**TASK STATEMENT**
Although the records contain pictures, none belong in the copy: restate word for word only the lines from the one with "Screen dimensions: 1232x952" through the one with "Image resolution: width=1176", both included.

**EXTRACTED MATERIAL**
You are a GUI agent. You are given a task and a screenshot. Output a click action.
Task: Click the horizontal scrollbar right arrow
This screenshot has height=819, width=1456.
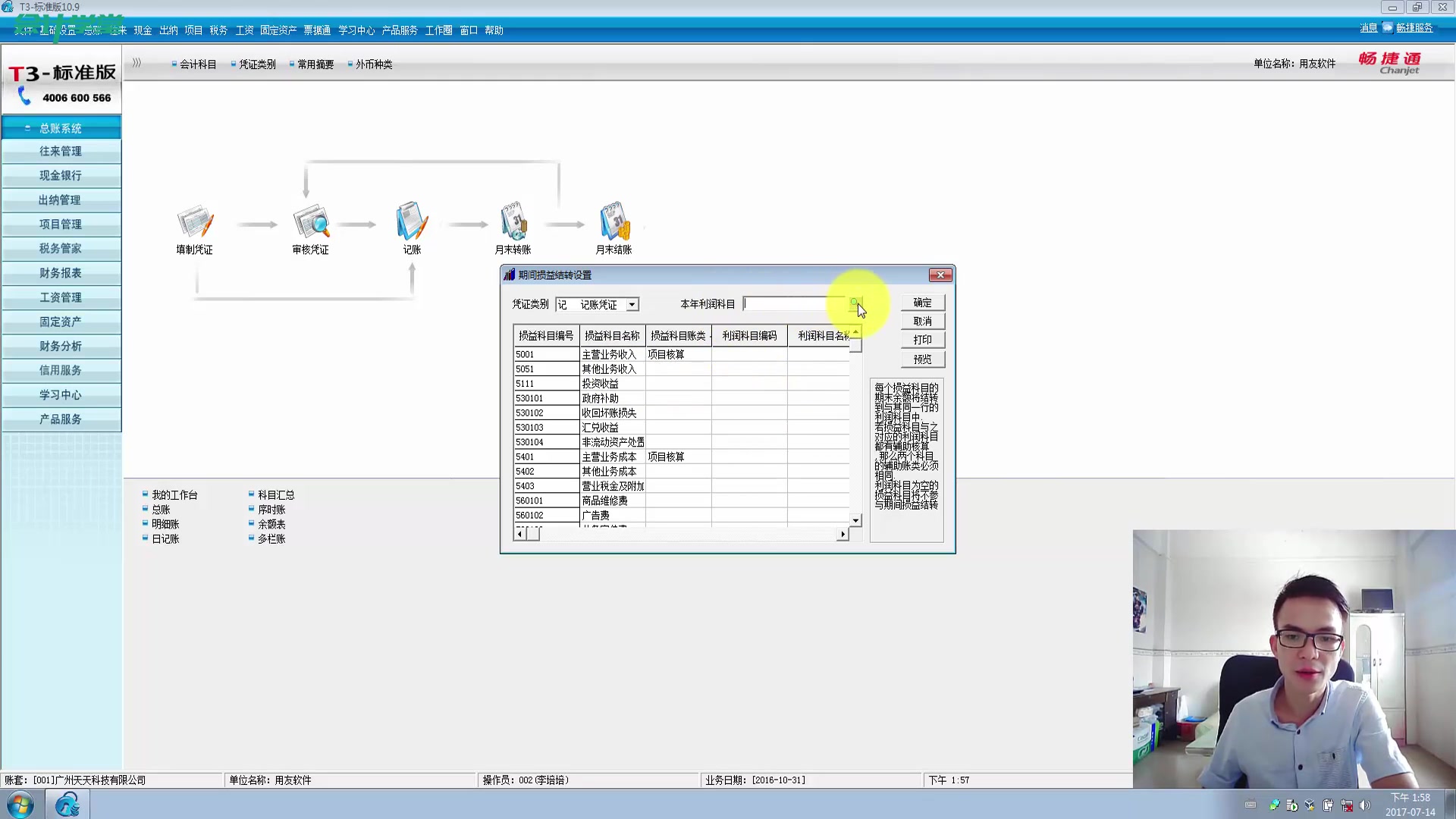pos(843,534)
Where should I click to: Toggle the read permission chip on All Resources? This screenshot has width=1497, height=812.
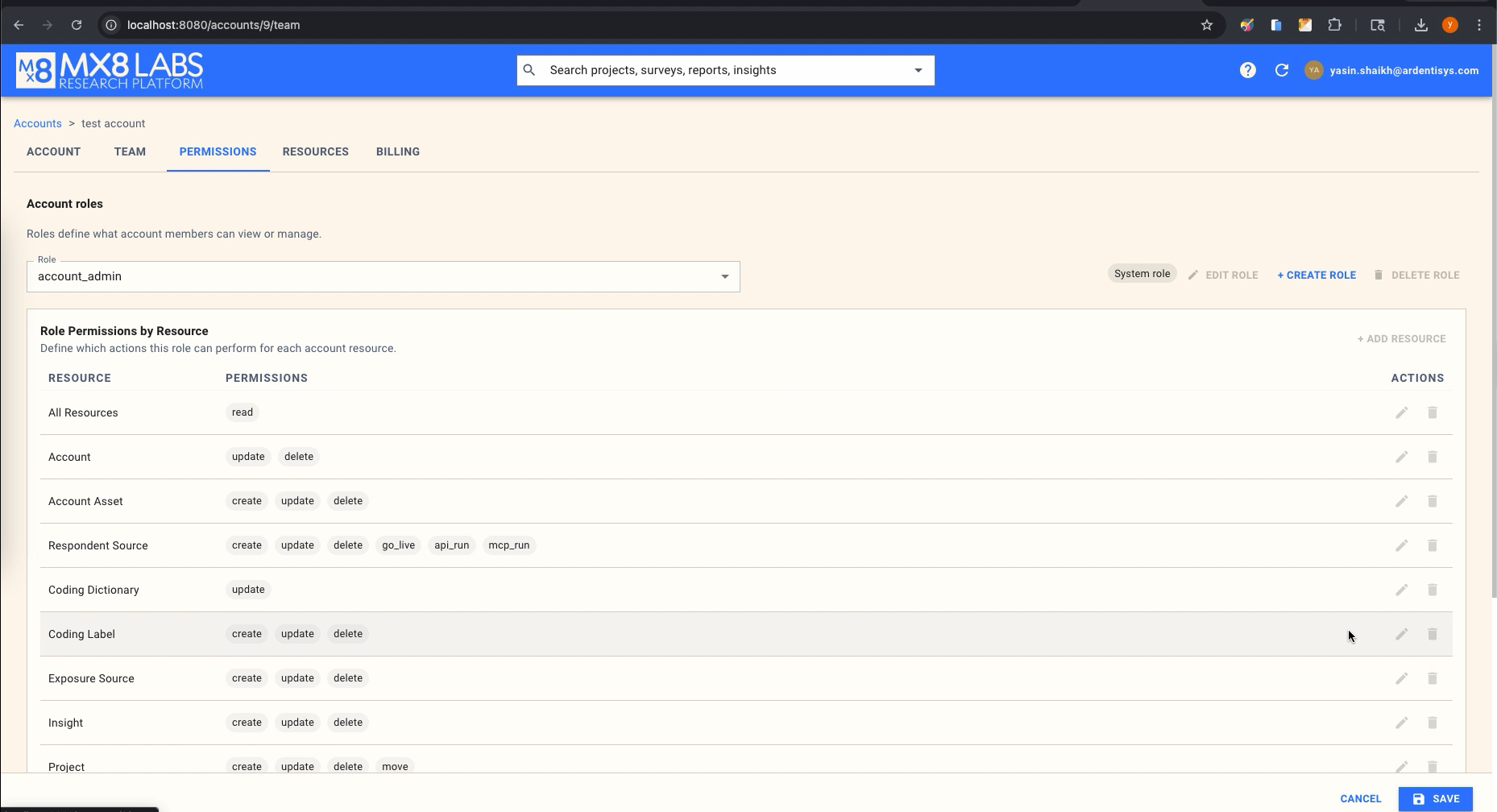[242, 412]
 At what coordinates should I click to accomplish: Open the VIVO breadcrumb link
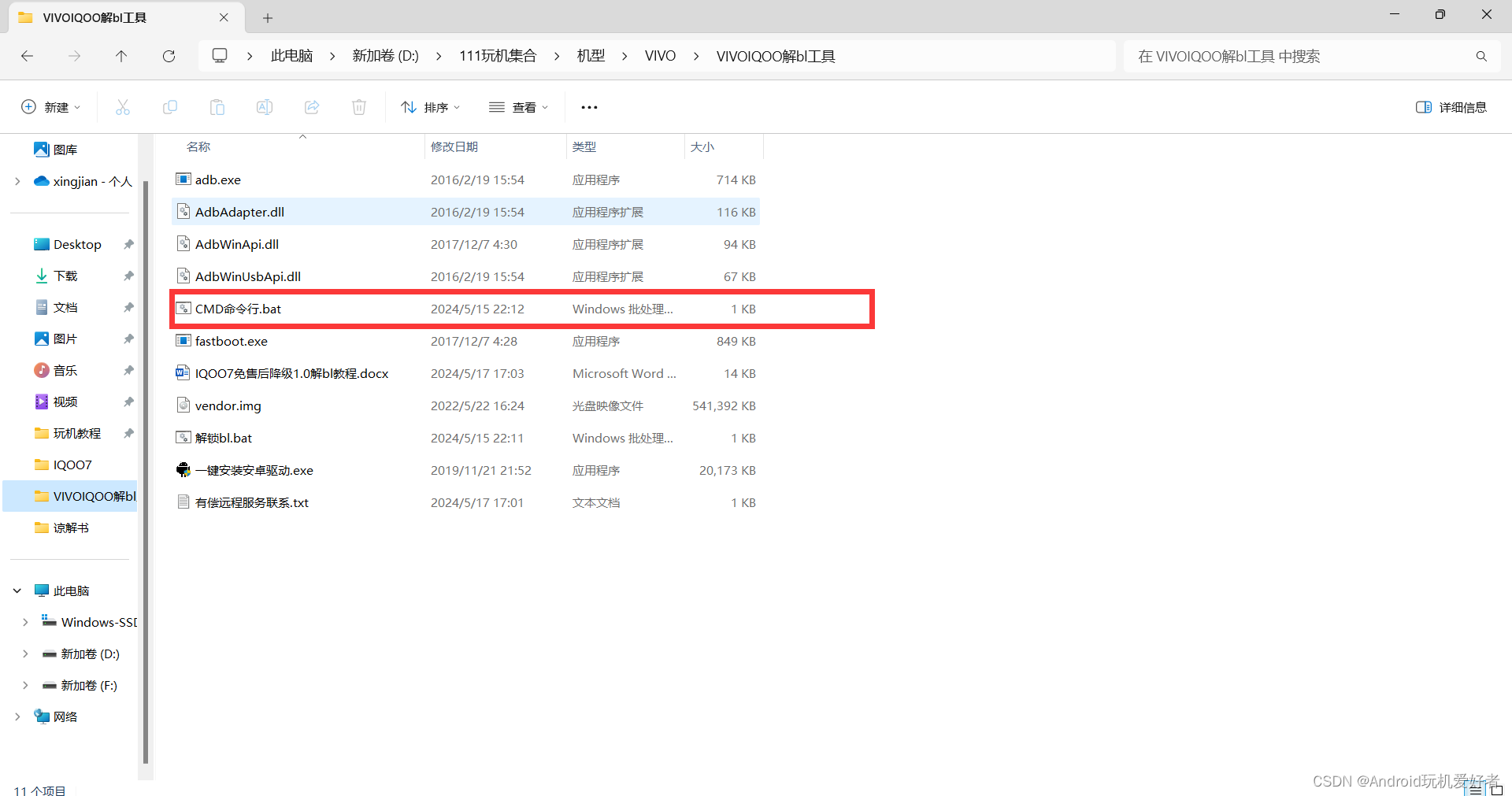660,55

* * *

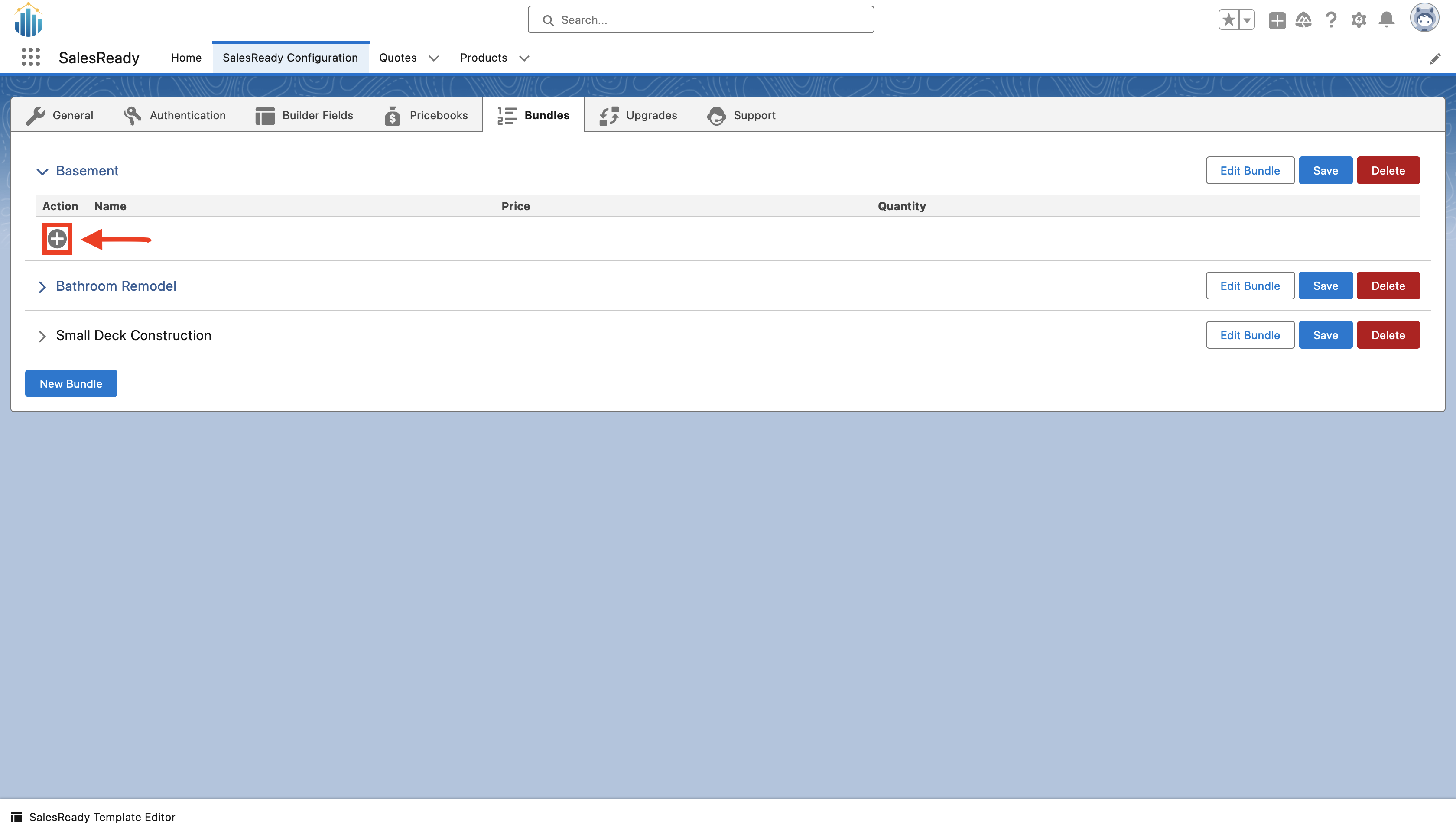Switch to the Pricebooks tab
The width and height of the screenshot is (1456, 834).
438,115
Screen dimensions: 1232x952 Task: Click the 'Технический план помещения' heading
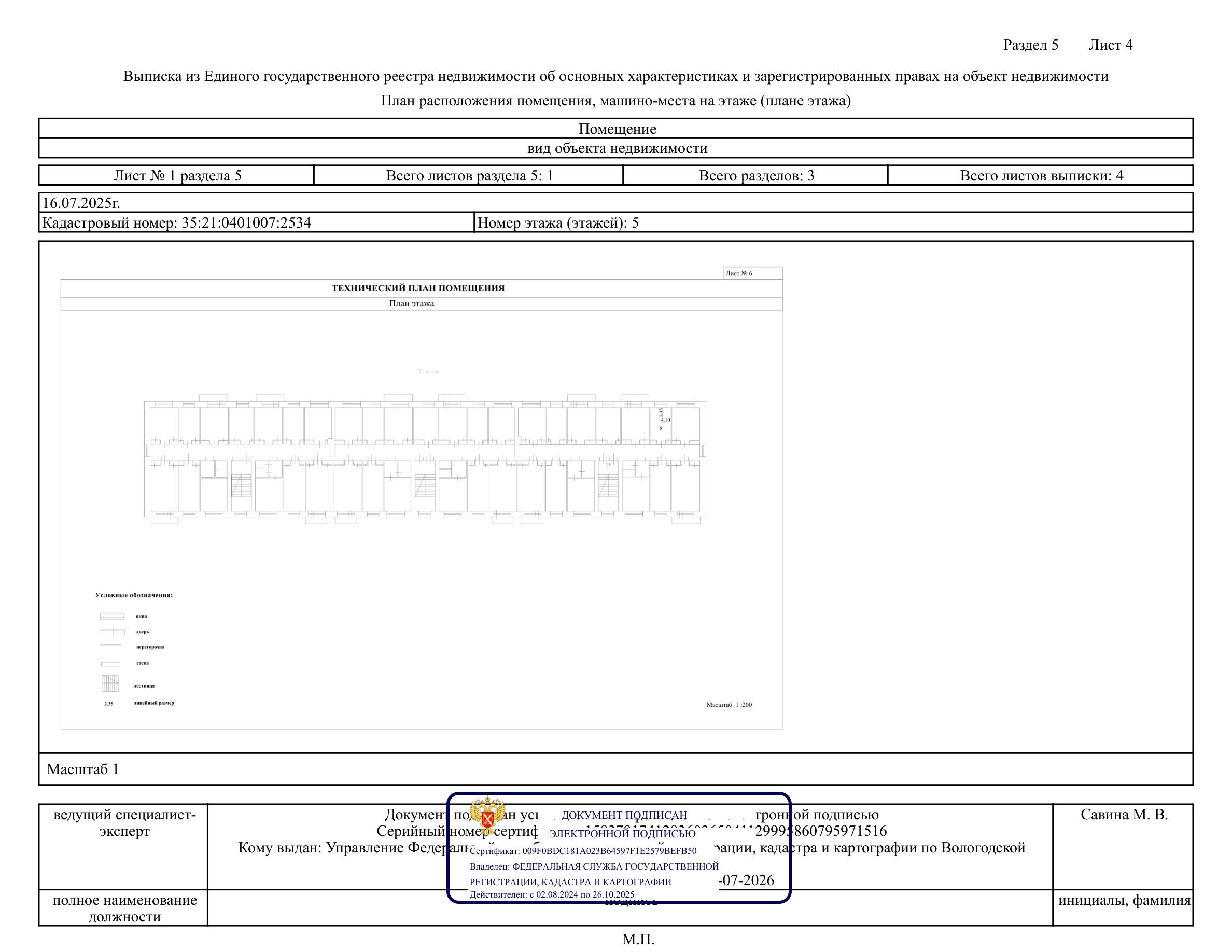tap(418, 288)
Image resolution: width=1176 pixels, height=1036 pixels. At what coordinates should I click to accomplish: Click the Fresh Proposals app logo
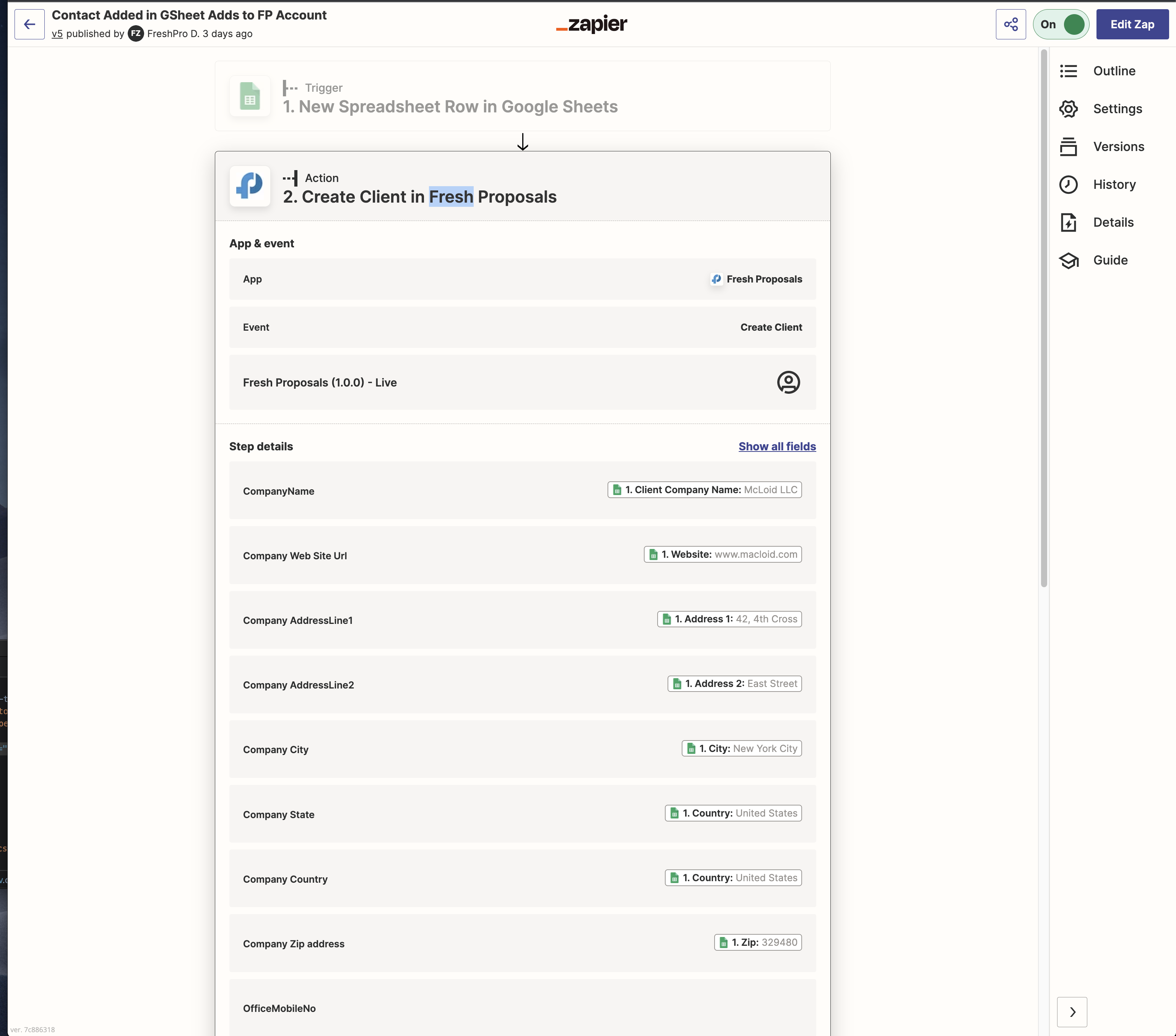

...

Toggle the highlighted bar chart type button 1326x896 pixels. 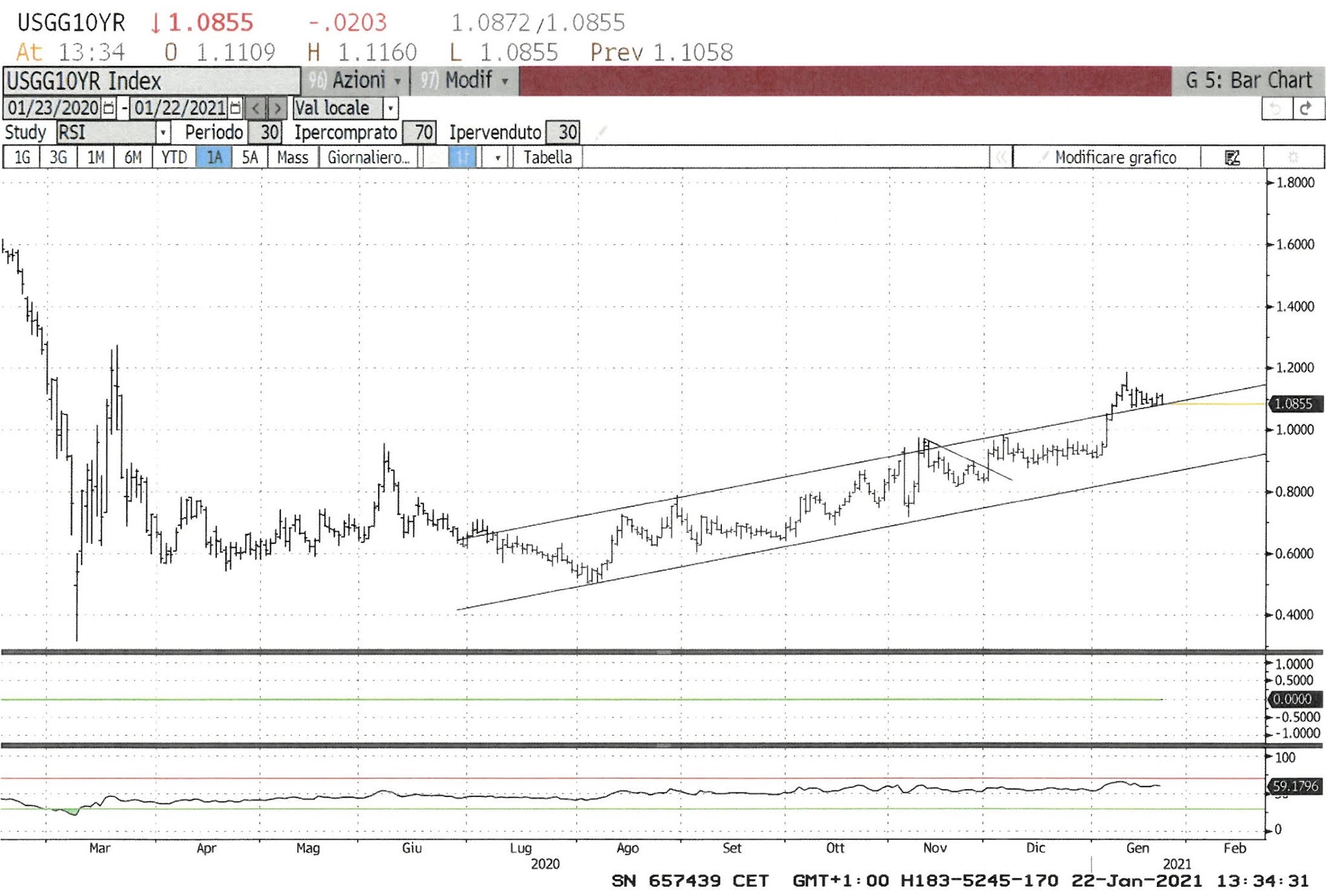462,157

**SOLUTION TO THE PROBLEM**
Screen dimensions: 1232x952 Task: Click the 'Технический план помещения' heading
tap(418, 288)
Image resolution: width=1176 pixels, height=1036 pixels. At what coordinates should I click to accomplish: Click the Fresh Proposals app logo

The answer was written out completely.